TASK TO CARRY OUT:
Search term "Open": please show all lines in the listing that contain it.
───── RECORDS ─────
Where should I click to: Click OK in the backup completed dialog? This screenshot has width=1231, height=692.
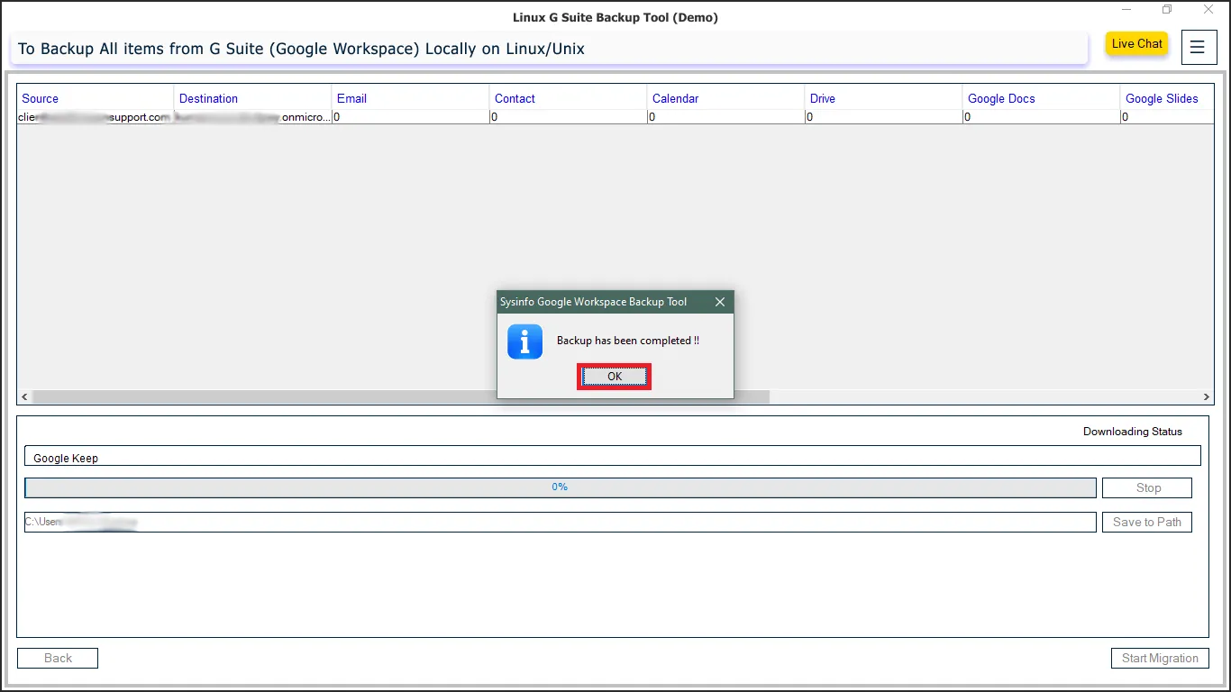click(x=614, y=377)
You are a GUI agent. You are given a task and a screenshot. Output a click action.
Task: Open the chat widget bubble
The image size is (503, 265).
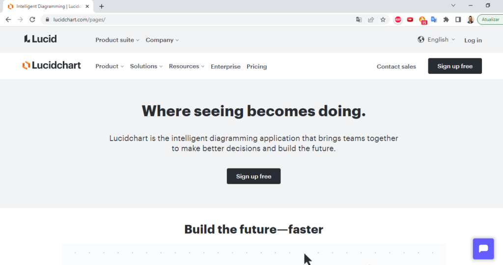pos(483,249)
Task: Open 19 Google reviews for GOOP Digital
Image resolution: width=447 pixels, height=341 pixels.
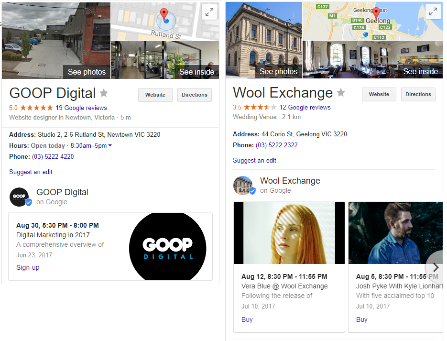Action: click(81, 108)
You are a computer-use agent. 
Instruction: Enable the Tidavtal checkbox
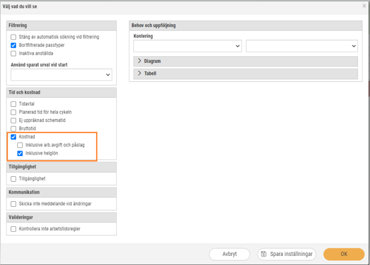coord(14,104)
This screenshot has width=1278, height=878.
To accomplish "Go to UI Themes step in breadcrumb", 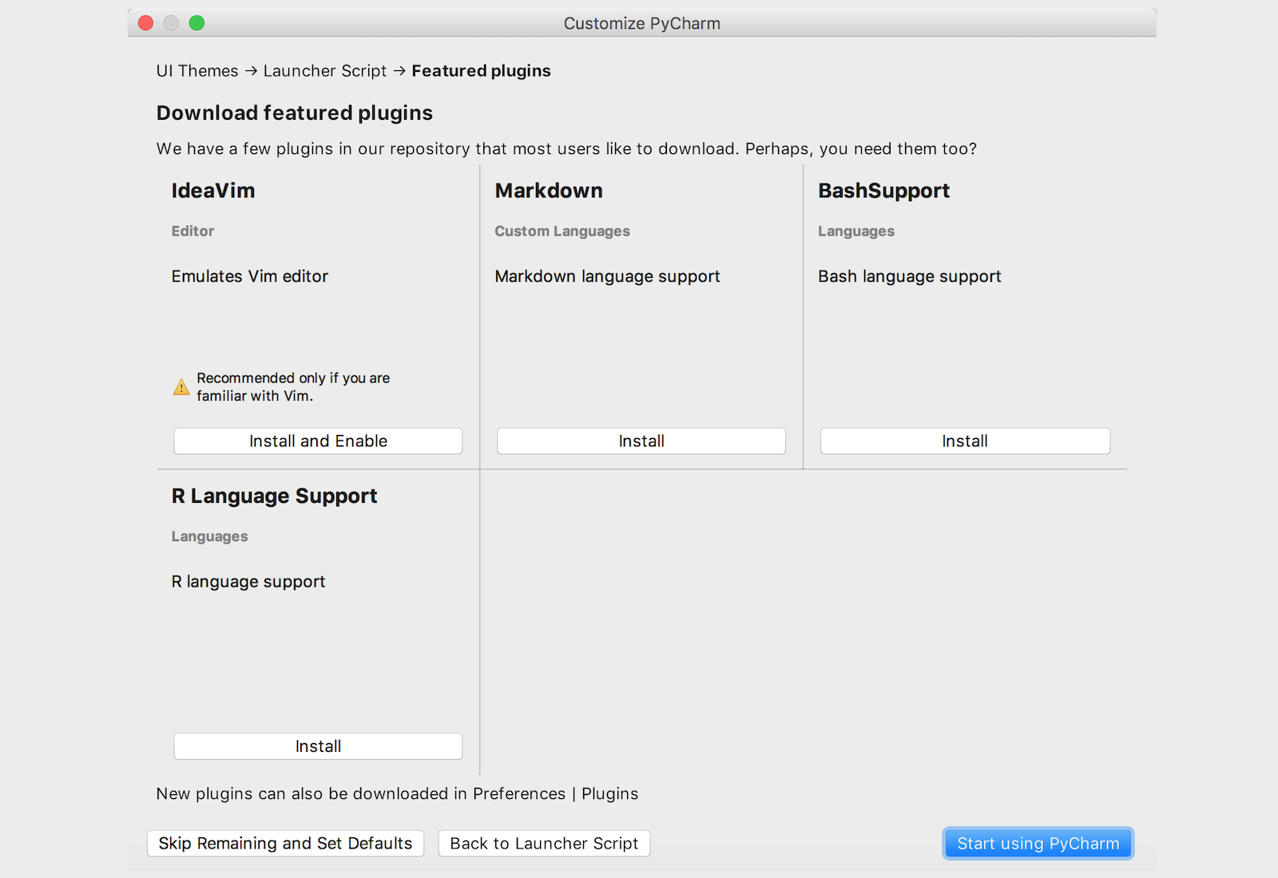I will click(x=197, y=71).
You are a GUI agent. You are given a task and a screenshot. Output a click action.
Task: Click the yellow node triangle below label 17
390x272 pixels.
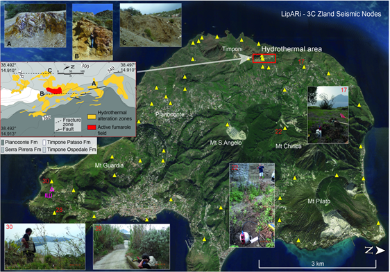click(x=304, y=66)
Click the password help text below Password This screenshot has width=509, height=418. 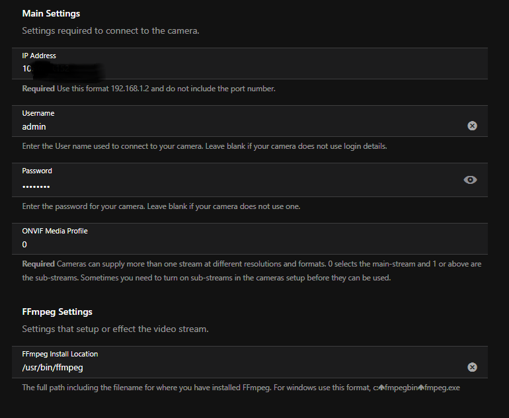[161, 206]

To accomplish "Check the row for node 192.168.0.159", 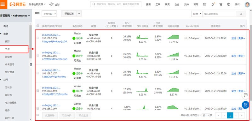I will pos(38,91).
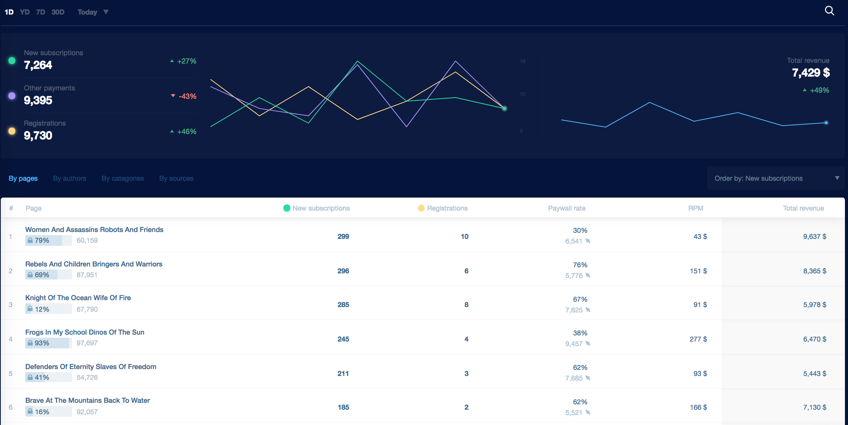The height and width of the screenshot is (425, 848).
Task: Click the cursor icon next to 9,457
Action: point(588,343)

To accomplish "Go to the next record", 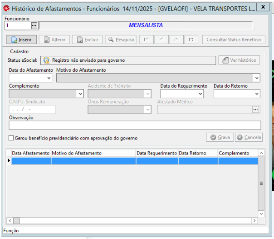I will point(176,40).

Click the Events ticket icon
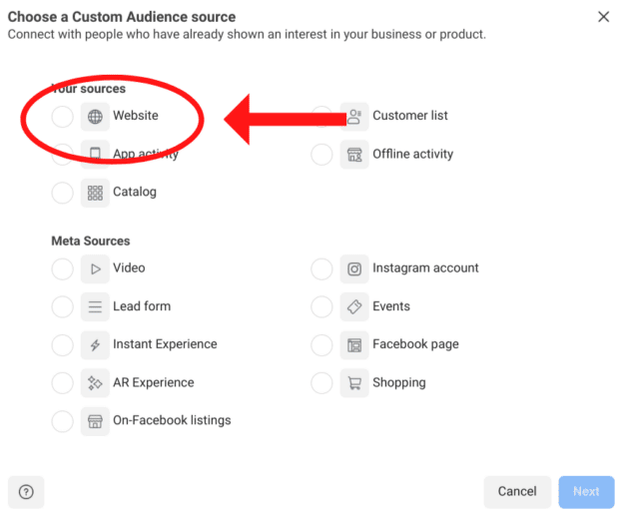[354, 306]
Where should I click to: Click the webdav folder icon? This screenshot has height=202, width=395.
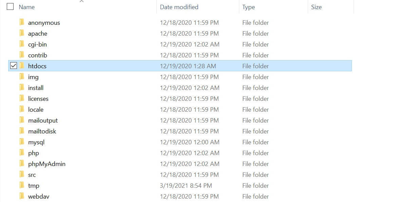click(22, 196)
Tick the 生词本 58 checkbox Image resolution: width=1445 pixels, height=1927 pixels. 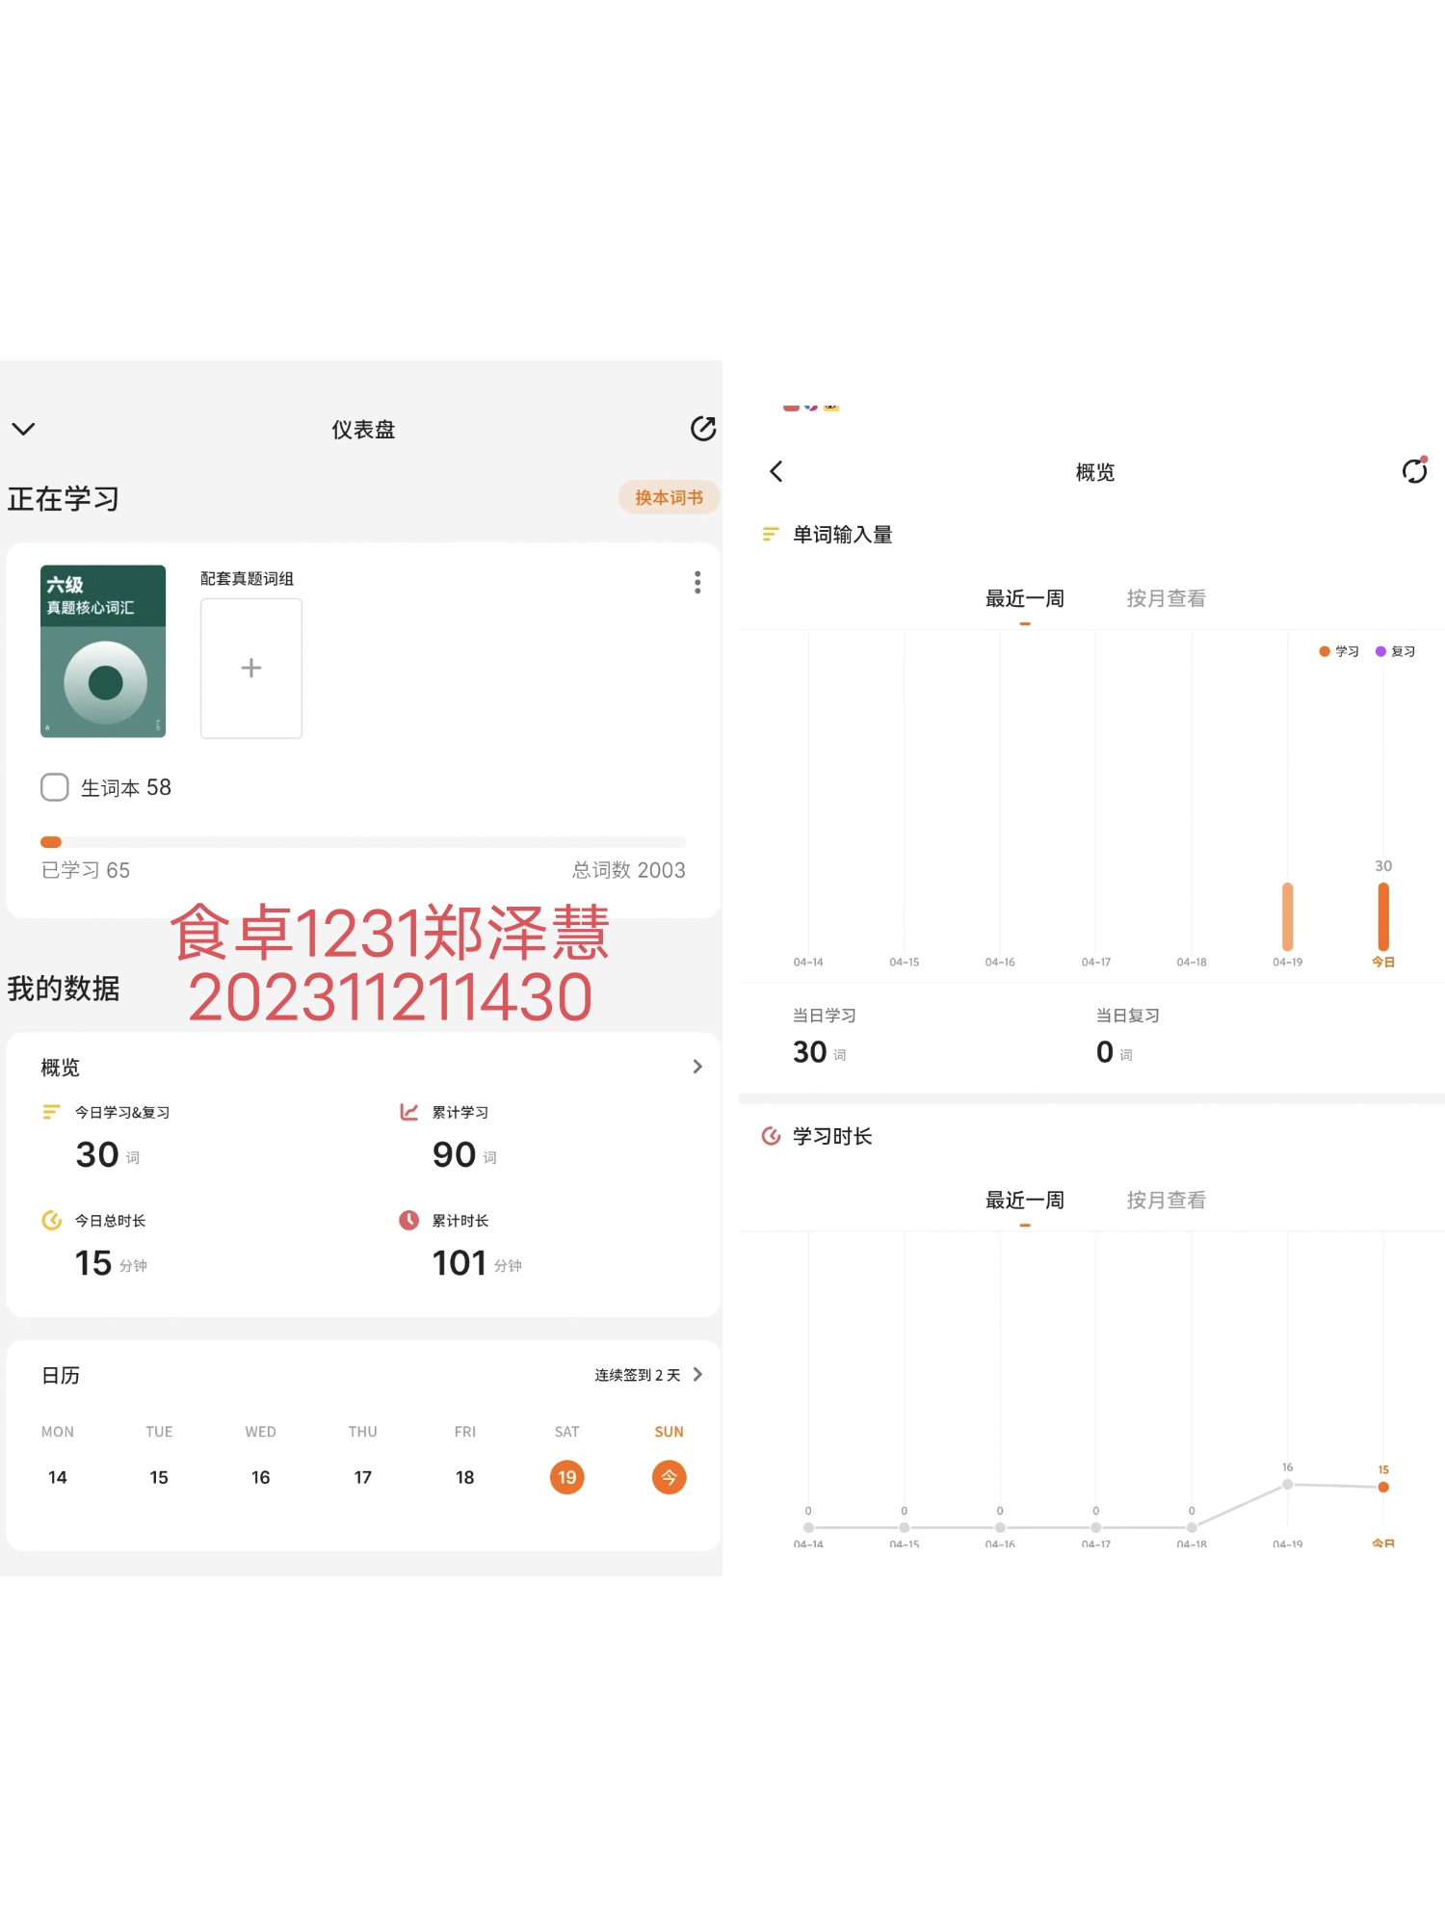[x=55, y=787]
─────
THE ANSWER:
Task: Open the chat widget bubble
Task: Open 19 Google reviews for GOOP Digital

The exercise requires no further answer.